## [AIM OF THE EXERCISE]
Please extend the article below on the Anne Arundel Community College rain gardens, picking up after its final paragraph.
-------- SELECTED EXTRACT
Catching The Rain

Aacc Gardens Filter Water Before It Reaches Bay

May 10, 2009|By Susan Gvozdas | Susan Gvozdas,Special to The Baltimore Sun

The rain gardens that dot Ring Road on Anne Arundel Community College's campus have their roots in the mind of an honors student.

Eileen Catte, 33, brainstormed the rain garden idea for her environmental science class. To earn honors credit, she agreed to assess whether the campus would benefit from tiny gardens strategically placed near storm water drains to slow rushing water and filter out impurities before they wash into larger bodies of water.

With guidance from biology professor Susan Lamont, Catte determined that rain gardens would stop erosion near the walking trail on the Arnold campus and help prevent nitrogen and phosphorus from running into Mill and Dividing creeks.

It was Lamont, however, who took the project one step further after Catte turned in her design at the end of the fall semester. Lamont applied for funding to plant the garden, as well as four others on campus. She received more than $24,000 in grant money from the nonprofit Chesapeake Bay Trust in February and, with the help of donations, brought the project to fruition last month.

"I was amazed at the way it took off," said Catte, who hopes to build a career in environmental building design. "It was really refreshing to see so many people were interested."

Catte and Lamont joined about 40 students, staff members and others to put in more than 600 plants April 24 along the campus' main road. Contractors had cut notches in the curbs so that rain water would be diverted into the gardens.

Rain gardens are a way to cut back on the damage wrought by development, said Steve Ailstock, chairman of the college's biology department. Instead of rain soaking into the soil and replenishing groundwater, it now washes over parking lots and roads, dragging sediment, motor oil, fertilizer and other pollution into storm water drains. The drains feed the polluted water into the Chesapeake Bay.

Nitrogen and phosphorus, which have caused an overgrowth of algae in the bay, can be absorbed by rain gardens and help native plant species thrive, Ailstock said. The gardens, some of which have trees, also can prevent erosion after heavy rains.

"The best thing you can do for water is to slow it down to give biological processes a chance to clean and filter the water," Ailstock said.
----------------
-------- DATA EXTRACTS
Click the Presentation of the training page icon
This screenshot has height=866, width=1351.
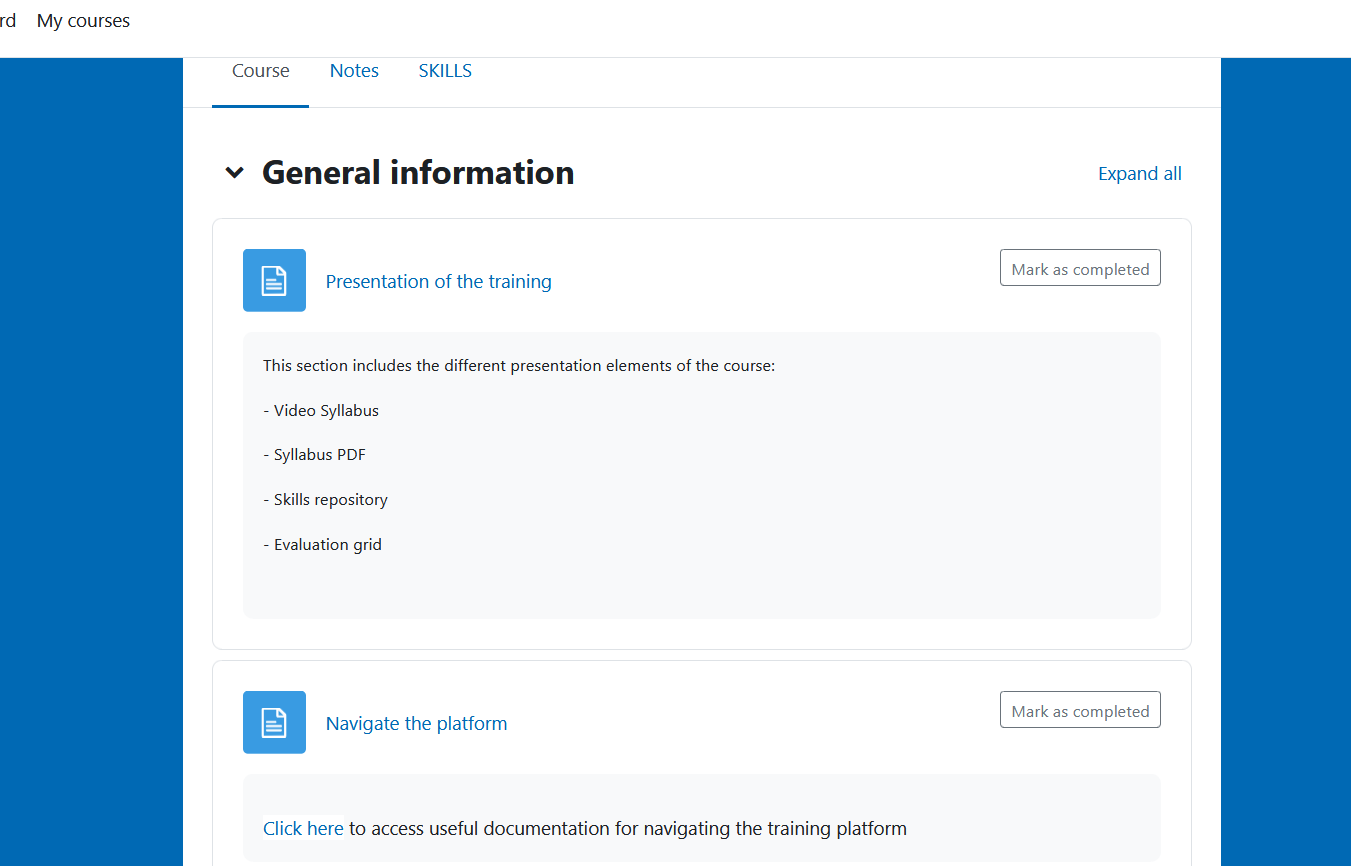point(274,281)
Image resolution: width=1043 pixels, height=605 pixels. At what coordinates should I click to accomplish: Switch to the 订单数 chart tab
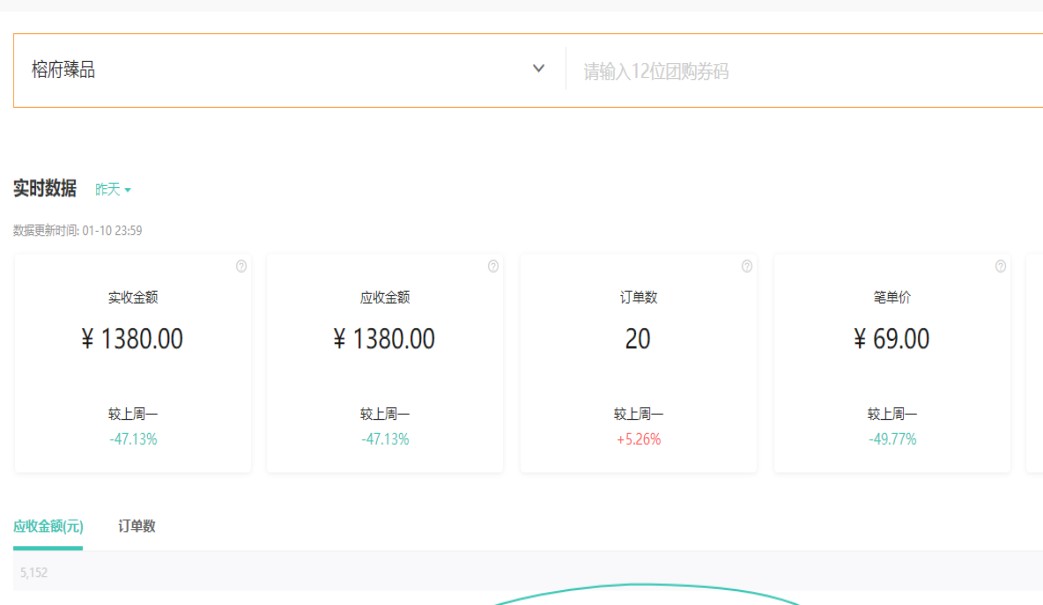pos(137,526)
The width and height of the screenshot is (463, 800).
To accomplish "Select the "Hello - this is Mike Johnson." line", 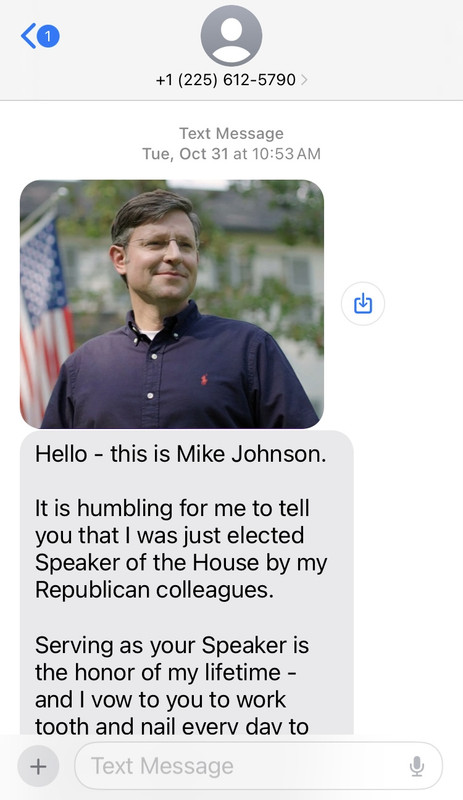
----------------
## [RESULT OF THIS TASK]
Catte proposed the garden project to Lamont as part of an honors contract, an initiative launched in the fall to revive the college's honors program. Under the contract program, a student can convert a regular course into an honors course by agreeing to do research or field work and to receive 15 additional hours of one-on-one instruction.

Catte, who is a business major with a passion for the environment, wanted to join the honors program, but the environmental course she picked wasn't an honors course. Lamont said it was an easy decision to advise and create an honors contract with Catte, who had a background in horticulture from working in a plant nursery. Catte also volunteered regularly with the Chesapeake Bay Foundation and had a ready team of experts to give her advice. (The foundation is another nonprofit organization that works on improving the condition of the Chesapeake Bay, but it is not related to the Chesapeake Bay Trust.)

"What was different about [Catte] was that I knew she could implement that project," Lamont said. "It's rare to see a student with that type of commitment."

Catte used rain gardens on the foundation grounds to research native species of plants that would work in her garden and started collecting seeds she could use.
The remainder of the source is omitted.